Each line of the file contains the following information about the users:

• Username: Denotes the username provided to the user for easy access.
• Link: Represents that the user's password stored in the /etc/shadow file. If x is removed, then the password will not be checked, and the user cannot log in.
• UserID: Commonly known as UID and used to uniquely represent a user. It ranges from 0 to 65,535.
  • UID = 0 -> root user account
  • UID = 1,000 to 60,000 -> Non-root/general accounts
  • UID = 1 to 999 and 60,001 to 65,535 -> System users
• GroupID: Same as UserID but used to represent a group uniquely.
• Comment: Additional information about the user. Typically, the user's full name.
• HomeDirectory: Location of the user's home directory.
• Shell: User's default shell.

/etc/shadow

This file stores the information about the user's password and contains the password in an encrypted form.

The data is stored in the following format:

UserName:EncryptedPassword:LastPasswordChange:MinPwdAge:MaxPwdAge:WarningPeriod:InactivityPeriod:ExpirationDate:Unused

• Username: Denotes the username provided to the user.
• Encrypted Password: Password is encrypted using hashing algorithms like sha256, sha512, md5, etc., and stored in the file.
• Last Password Change: Stores the epoch date since the password was last changed.
• Min Password Age: Stores the number of days until the next password change.
  • By default, 0 -> No minimum age
• Max Password Age: Stores the maximum number of days after which the user has to change the password.
  • By default, 99,999 -> No maximum age
• Warning Period: Number of days after which the warning is displayed to change the password.
  • By default, NULL
• Inactivity Period: It specifies the number of days after the user password is expired before the account becomes disabled.
• Expiration Date: Epoch date until the account is disabled.
• Unused: Reserved for future use.

Other files

• /etc/group and /etc/gshadow files are for groups in Linux and store the data in the format GroupName:Link:GroupID:MemberList and GroupName:Password:Reserved:MemberList respectively.
• The user's home directory is to be created in the /home directory with the data from the /etc/skel folder.
• Mailbox created in the /var/spool/mail directory.

The script

The following is the shell script I wrote to create new users broken down into parts:

uname=$1
 
id -u $uname&>/dev/null

First, it checks if the user already exists:

if [ $? -ne 0 ]
then
for i in {1000..60000}
do 
id -u $i&>/dev/null & id -g $i&>/dev/null
if [ $? -ne 0 ]
then
break
fi
done
uid=$i
echo "$uname:x:$uid:$uid::/home/$uname:/bin/bash">>/etc/passwd
lastpwdchange=$(datediff 1970-01-01 `date +"%Y-%m-%d"`)
echo "$uname::$lastpwdchange:0:99999:7:::">>/etc/shadow
echo "$uname:x:$uid:">>/etc/group
echo "$uname:!::">>/etc/gshadow
mkdir /home/$uname
cp -a /etc/skel/. /home/$uname/
chown $uname:$uname /home/$uname/ -R
chmod 0700 /home/$uname/ -R
touch /var/spool/mail/$uname
chown $uname:$uname /var/spool/mail/$uname
 
echo "User successfully created"
else
echo "User already exists : try using a unique username">&2
fi

If the user already exists, exit the program, or create the user.

The full code is available publicly on GitHub.

Run the shell script

[ Editor's note: While this script may seem fairly straightforward,  always be sure you understand and trust any scripts you find before installing them or escalating their permissions on your system. ]
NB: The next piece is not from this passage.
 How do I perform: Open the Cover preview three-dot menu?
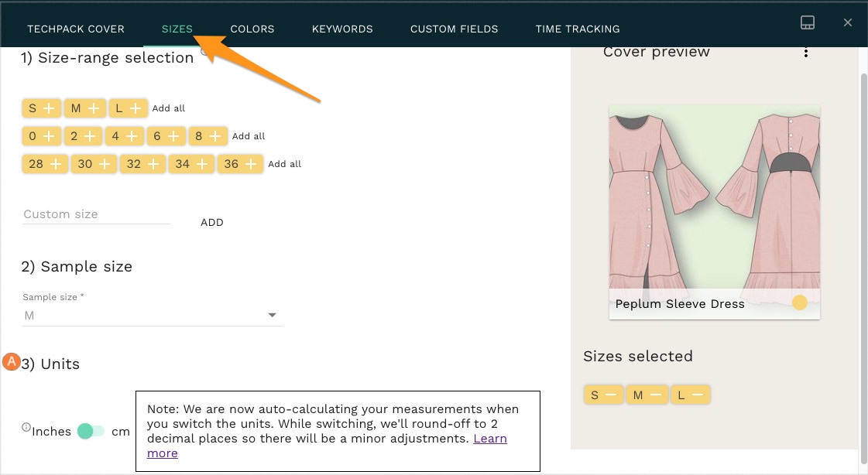(x=806, y=53)
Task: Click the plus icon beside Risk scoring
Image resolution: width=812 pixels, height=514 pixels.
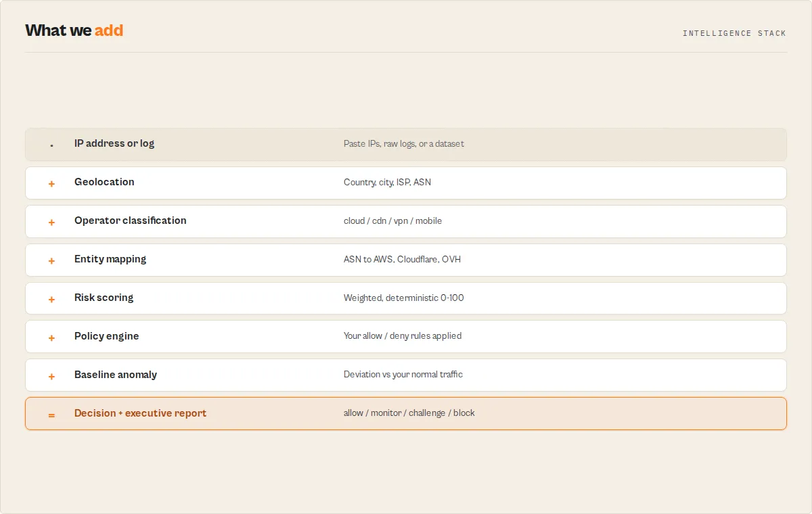Action: point(51,300)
1) Place the shell script in the directory /usr/bin/ to make it accessible as a command.

2) Add execute permission for root user:

# chmod u+x /usr/bin/ksh_useradd

3) Run the command with the username as the argument:

ksh_useradd USERNAME

4) The script creates the user account. You must set a password for the new user before first login.
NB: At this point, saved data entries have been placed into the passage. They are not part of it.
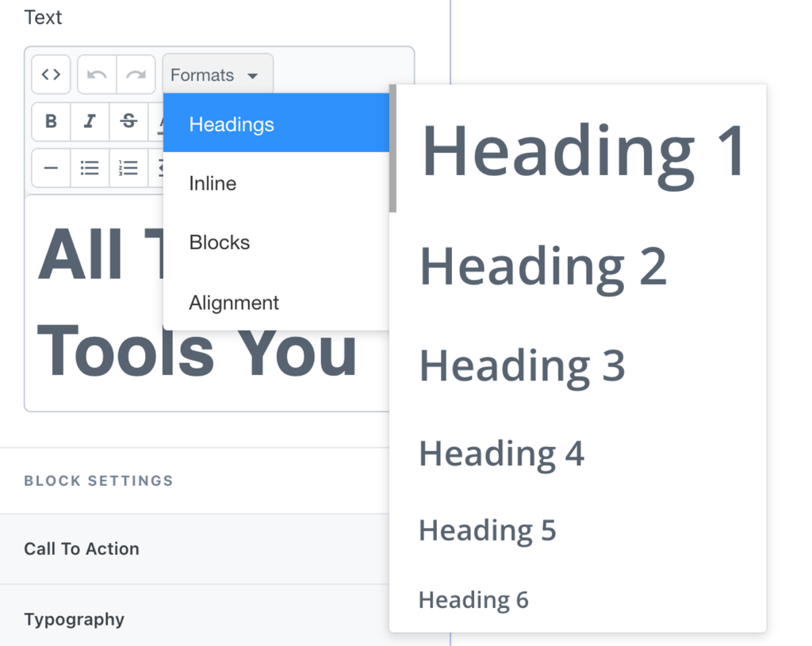The height and width of the screenshot is (646, 812).
Task: Select Heading 6 from the list
Action: tap(473, 600)
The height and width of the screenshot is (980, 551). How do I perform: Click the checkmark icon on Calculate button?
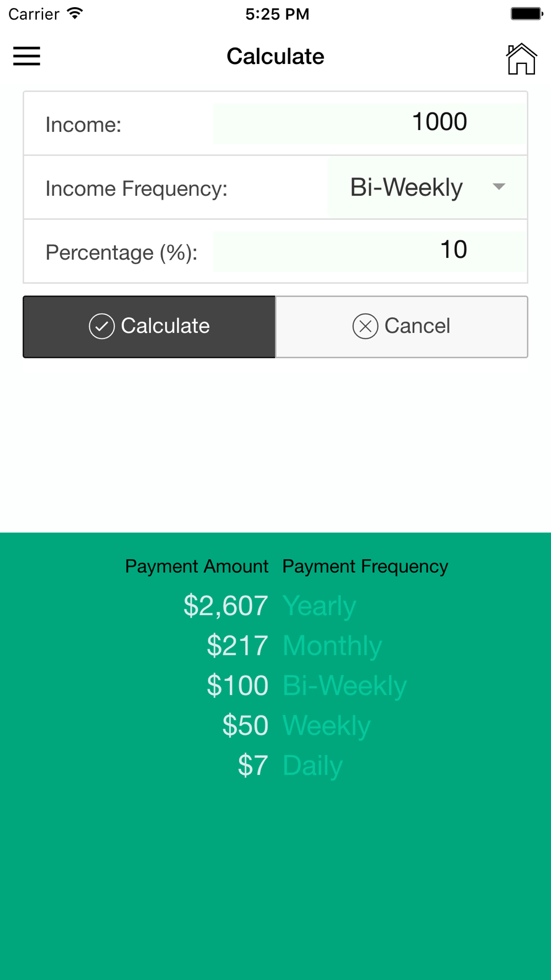coord(102,326)
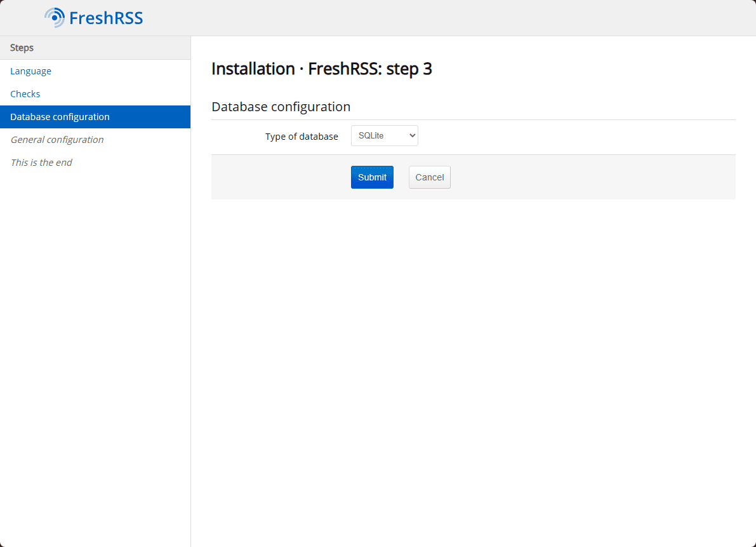
Task: Click the Steps sidebar header
Action: [22, 48]
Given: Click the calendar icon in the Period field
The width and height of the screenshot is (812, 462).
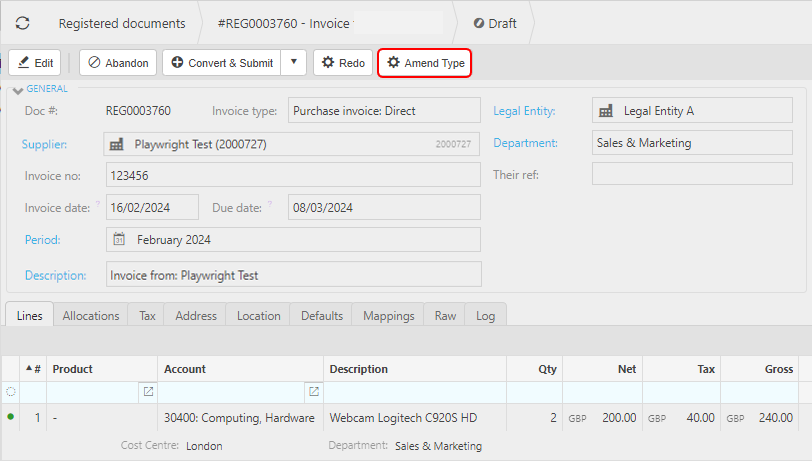Looking at the screenshot, I should pos(119,240).
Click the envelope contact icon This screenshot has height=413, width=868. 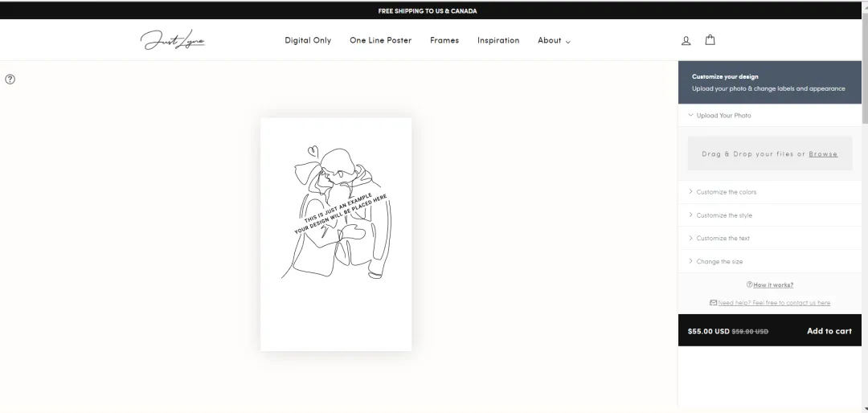[x=713, y=302]
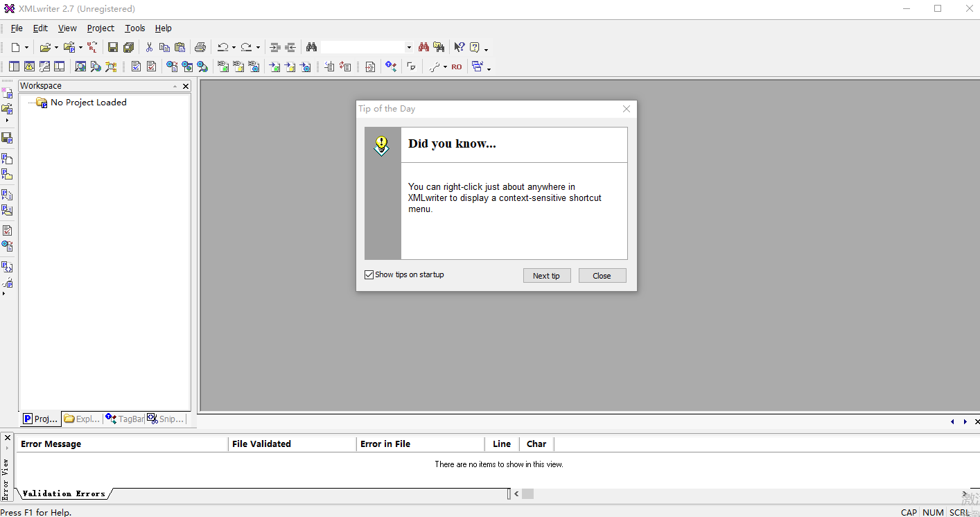Click the Cut scissors icon
Image resolution: width=980 pixels, height=517 pixels.
click(x=148, y=47)
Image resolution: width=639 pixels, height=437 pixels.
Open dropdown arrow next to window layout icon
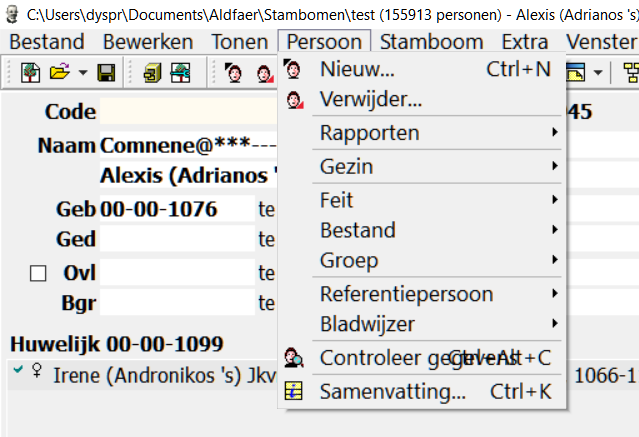(598, 73)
[ Free online course: Red Hat Enterprise Linux technical overview. ] 

Wrap up

This script can make the process of creating users a little easier than remembering switches for the useradd command. Sure, you can use the useradd command to create users, set permissions, and create the user's mailbox, but this script performs the same actions as useradd and helps you to learn what goes on behind the scenes with your filesystem. I hope that the explanations above help you to understand the user creation-related configuration files and their fields a little more clearly.